REQUIRED WORK –
Print everything in the material below from the line containing "Click the 4643 dimension on the right" down to the line containing "point(257,275)", including both of those lines. Keep each line unchanged.

— start —

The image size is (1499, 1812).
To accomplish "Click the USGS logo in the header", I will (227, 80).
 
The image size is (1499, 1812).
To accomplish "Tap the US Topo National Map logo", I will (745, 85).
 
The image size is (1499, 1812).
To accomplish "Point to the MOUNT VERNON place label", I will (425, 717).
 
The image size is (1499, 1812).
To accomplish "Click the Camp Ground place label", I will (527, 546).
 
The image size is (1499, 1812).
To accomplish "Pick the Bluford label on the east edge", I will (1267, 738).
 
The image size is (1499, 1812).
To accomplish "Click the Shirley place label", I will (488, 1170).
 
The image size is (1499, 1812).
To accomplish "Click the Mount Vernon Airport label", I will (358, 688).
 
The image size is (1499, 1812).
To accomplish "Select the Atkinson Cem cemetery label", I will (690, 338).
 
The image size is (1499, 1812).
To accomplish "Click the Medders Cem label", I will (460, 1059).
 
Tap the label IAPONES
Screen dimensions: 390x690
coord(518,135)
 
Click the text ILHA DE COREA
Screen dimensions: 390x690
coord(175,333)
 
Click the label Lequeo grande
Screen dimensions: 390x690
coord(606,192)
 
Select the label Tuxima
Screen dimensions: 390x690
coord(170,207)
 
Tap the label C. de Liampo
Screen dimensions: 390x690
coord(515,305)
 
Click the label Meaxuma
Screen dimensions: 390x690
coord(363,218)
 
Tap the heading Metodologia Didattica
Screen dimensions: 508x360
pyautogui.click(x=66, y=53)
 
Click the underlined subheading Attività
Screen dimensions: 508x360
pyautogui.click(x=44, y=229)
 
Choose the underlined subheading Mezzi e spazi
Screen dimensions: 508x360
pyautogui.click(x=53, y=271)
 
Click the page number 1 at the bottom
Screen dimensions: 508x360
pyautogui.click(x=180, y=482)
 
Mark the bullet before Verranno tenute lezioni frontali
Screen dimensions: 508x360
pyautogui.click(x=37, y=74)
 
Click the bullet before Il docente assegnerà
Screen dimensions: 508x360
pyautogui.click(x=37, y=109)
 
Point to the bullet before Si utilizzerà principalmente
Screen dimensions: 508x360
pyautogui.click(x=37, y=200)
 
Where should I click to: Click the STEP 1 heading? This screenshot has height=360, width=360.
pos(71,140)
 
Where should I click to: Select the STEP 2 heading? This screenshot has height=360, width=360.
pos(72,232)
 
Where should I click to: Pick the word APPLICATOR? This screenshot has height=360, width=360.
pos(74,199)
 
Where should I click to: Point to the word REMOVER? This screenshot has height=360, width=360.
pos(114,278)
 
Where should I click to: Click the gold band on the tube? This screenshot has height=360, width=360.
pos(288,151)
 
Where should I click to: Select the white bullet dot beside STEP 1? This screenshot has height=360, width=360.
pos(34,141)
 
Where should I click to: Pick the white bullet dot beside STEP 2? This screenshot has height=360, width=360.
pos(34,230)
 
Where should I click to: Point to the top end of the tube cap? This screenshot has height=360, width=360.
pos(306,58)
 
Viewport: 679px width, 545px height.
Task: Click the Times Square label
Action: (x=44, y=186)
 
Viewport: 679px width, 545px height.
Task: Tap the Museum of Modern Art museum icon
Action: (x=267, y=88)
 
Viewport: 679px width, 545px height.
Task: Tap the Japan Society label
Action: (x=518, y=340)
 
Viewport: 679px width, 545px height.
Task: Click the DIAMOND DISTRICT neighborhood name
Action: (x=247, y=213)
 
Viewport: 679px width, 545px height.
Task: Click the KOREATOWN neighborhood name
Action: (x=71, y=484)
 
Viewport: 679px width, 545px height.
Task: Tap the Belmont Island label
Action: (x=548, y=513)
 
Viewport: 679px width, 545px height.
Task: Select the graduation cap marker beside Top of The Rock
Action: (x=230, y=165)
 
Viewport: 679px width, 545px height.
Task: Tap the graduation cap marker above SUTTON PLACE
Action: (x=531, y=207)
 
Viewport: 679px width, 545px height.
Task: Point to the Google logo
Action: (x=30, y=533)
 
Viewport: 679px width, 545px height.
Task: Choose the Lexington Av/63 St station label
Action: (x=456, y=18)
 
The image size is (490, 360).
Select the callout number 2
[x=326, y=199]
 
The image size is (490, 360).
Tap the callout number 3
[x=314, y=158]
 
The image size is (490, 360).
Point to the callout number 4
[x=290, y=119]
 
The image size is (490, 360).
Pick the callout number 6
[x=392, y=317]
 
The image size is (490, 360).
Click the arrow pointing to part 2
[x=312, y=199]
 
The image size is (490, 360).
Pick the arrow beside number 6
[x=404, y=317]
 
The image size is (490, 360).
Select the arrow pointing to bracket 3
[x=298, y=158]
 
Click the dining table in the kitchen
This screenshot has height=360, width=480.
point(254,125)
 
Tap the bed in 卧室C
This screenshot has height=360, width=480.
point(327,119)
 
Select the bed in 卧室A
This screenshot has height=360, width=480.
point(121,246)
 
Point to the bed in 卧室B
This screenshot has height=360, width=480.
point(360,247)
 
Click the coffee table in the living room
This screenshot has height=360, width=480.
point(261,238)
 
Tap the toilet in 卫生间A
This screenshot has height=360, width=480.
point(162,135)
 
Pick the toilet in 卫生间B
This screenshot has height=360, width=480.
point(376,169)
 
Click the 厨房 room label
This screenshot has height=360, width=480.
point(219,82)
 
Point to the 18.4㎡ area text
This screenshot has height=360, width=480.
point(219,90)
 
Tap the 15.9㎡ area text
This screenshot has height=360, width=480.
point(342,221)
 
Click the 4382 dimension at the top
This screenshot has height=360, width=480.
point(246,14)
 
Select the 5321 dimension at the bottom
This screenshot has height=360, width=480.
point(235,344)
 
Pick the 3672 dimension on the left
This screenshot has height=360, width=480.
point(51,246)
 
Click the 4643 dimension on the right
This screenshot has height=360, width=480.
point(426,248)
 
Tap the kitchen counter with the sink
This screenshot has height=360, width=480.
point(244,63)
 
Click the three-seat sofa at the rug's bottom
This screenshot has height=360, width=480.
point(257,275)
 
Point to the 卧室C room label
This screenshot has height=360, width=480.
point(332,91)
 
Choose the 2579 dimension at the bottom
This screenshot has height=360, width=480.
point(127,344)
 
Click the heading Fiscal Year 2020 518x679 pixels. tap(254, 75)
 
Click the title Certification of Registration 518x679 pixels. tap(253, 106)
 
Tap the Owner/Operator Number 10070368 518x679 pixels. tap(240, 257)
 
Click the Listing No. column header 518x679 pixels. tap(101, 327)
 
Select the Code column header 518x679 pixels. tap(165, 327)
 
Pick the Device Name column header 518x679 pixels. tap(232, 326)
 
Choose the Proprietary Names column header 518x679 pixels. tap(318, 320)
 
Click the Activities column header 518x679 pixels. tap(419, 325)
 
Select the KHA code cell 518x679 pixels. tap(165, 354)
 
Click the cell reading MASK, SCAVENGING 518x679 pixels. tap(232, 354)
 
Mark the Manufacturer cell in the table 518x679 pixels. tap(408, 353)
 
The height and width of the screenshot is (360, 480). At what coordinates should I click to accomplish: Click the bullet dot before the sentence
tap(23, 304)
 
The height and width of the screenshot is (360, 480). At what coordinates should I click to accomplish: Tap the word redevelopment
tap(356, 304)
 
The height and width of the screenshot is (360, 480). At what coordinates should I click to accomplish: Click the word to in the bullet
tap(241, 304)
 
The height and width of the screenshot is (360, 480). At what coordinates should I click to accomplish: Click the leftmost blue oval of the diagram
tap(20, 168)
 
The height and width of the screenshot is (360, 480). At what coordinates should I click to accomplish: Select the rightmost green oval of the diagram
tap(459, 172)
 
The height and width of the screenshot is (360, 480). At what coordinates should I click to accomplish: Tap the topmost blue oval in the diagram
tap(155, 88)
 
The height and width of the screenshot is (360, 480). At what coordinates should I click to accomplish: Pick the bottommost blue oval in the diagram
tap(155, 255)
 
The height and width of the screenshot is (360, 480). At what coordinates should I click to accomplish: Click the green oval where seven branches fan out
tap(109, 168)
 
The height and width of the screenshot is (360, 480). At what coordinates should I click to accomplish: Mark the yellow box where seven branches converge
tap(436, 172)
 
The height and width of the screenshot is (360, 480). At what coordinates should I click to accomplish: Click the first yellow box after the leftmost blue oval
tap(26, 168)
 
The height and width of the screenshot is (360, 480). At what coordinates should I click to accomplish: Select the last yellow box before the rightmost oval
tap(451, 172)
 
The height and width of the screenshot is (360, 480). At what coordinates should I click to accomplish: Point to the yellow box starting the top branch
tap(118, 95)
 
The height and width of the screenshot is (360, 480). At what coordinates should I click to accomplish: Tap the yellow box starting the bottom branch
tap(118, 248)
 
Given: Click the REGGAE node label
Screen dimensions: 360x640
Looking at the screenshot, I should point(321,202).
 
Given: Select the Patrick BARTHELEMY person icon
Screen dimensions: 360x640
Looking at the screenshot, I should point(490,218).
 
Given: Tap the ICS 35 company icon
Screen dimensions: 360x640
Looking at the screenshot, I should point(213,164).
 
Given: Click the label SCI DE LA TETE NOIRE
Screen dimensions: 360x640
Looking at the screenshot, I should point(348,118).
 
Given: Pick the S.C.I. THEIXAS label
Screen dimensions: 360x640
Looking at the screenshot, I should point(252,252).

— end —

RESPONSE TO THE EXERCISE –
Click the 4643 dimension on the right
This screenshot has height=360, width=480.
point(426,248)
 
Tap the kitchen counter with the sink
This screenshot has height=360, width=480.
point(244,63)
 
Click the three-seat sofa at the rug's bottom
This screenshot has height=360, width=480.
point(257,275)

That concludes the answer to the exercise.